薫の鉤爪と奏汰の刺突剣が甲高い音を立ててぶつかった。どうも奏汰は本調子ではない様子で首を傾げる。例え薫が敵であれ、同じ学院に通い同じ部活に所属していた相手だと思うと本気が出ないのだろう。
確実に急所を狙うが躱され逸らされ、なかなか傷がつかない。それは薫も同じで奏汰の動きを防ぐあまり大振りになり、隙が見え始めていた。どうにも致命傷を与えあぐねている、というよりかは待っているように感じる。

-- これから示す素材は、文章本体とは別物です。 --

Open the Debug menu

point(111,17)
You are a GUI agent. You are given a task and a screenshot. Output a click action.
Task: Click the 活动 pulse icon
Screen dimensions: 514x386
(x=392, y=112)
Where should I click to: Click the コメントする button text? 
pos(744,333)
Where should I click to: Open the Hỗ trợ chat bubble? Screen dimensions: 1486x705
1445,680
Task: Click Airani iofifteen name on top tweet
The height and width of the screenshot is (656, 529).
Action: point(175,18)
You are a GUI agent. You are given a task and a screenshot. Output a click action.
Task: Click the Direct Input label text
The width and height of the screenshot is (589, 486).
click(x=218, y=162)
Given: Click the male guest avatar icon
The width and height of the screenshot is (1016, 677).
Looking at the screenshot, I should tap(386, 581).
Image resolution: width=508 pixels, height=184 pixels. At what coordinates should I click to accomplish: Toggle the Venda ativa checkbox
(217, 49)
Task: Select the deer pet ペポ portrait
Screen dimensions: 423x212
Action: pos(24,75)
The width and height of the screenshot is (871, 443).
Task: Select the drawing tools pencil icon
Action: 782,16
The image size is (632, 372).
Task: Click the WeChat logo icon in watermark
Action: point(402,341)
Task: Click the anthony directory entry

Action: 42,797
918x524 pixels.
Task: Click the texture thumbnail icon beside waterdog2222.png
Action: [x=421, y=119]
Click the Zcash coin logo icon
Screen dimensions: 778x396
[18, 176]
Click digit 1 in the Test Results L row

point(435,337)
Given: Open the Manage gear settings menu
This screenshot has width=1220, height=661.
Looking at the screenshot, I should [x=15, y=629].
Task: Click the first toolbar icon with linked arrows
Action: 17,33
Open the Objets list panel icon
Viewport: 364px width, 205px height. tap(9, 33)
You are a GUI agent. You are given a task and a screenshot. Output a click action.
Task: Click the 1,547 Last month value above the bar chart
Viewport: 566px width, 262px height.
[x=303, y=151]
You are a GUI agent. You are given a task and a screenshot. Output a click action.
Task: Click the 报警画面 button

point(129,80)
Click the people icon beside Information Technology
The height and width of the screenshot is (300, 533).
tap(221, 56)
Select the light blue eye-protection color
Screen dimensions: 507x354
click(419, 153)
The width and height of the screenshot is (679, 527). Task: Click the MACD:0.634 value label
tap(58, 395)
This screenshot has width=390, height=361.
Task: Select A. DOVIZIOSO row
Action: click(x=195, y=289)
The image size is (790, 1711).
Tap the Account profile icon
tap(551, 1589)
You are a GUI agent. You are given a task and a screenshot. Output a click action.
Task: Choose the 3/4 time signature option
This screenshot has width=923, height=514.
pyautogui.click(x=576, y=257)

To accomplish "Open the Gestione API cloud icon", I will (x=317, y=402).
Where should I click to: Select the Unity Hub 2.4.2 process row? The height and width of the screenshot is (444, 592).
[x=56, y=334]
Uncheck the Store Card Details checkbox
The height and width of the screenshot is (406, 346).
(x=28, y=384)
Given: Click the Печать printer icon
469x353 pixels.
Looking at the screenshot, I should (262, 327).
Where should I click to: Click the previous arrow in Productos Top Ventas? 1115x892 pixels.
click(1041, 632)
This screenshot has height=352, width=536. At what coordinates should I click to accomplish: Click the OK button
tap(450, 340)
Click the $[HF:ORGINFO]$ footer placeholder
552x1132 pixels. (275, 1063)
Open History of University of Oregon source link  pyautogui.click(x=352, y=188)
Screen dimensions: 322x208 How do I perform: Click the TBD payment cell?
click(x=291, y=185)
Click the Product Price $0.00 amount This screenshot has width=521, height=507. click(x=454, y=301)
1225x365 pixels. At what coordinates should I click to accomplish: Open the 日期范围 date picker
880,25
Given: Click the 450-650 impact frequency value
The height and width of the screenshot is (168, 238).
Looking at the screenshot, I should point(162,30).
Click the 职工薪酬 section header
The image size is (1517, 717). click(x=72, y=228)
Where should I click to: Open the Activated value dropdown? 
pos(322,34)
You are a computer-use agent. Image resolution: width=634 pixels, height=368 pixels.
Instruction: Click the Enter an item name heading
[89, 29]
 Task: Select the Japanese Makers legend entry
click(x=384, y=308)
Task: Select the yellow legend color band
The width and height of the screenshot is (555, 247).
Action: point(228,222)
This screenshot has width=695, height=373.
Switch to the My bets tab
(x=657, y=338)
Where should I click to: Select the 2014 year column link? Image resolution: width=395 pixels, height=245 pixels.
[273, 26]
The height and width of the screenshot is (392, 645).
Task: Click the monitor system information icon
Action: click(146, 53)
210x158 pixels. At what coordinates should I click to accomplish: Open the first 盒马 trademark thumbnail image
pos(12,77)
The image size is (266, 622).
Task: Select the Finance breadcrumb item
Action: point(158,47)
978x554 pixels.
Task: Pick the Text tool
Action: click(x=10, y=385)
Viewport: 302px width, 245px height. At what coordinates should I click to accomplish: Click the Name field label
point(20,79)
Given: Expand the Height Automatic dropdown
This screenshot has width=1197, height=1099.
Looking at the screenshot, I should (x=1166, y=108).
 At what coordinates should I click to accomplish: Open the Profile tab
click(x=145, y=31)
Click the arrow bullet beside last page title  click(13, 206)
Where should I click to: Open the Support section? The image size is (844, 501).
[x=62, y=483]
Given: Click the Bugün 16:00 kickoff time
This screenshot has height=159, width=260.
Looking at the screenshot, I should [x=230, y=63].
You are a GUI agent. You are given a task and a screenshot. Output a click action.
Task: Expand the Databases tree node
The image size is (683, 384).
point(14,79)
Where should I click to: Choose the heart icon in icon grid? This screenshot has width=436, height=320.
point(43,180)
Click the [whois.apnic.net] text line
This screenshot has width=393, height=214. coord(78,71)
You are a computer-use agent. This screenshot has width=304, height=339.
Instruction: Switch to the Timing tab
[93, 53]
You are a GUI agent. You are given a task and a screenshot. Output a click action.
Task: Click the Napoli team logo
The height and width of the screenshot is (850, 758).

ああ、もしかして薫は―――。と、その時。奏汰の視界の端で赤いコートが揺れた。それは武器を交えている薫ではなく、別の人の。
奏汰は自身の視界から人が外れたのを見て振り向こうとしたが、薫の武器が容赦なく襲ってきた。

「にげっ―――!」

普段の奏汰からは想像しえない大きな声。しかしその言葉は最後まで紡がれることなく甲高い音に遮られた。
”赤服”の狙いは”珪砂”だ。今奏汰は彼らを庇える位置にいない上、薫が素直に離すとも思えないのだ。人質に取られると動きにくくなるため、このまま渡すのは得策ではない。ただでさえ同じ学校の生徒なのだ。そう簡単には切り捨てられない。
薫との鍔迫り合いは拮抗し、魔力の放出も不可能だろう。安定してい力が出せない以上、無理やり出すのは暴走の原因になる。どうにも他の人に頼らなければならい状況に顔を顰めざるを得ない。
そこで、ふと懐かしい熱を感じた。
遅かったですね、と1人息を吐く。薫も感じ取ったのかそこから見えたのか、鉤爪の動きを止めた。奏汰も振り返れば、久方ぶりの姿に体が震える。威圧的とは少し違う、だが圧倒されるような。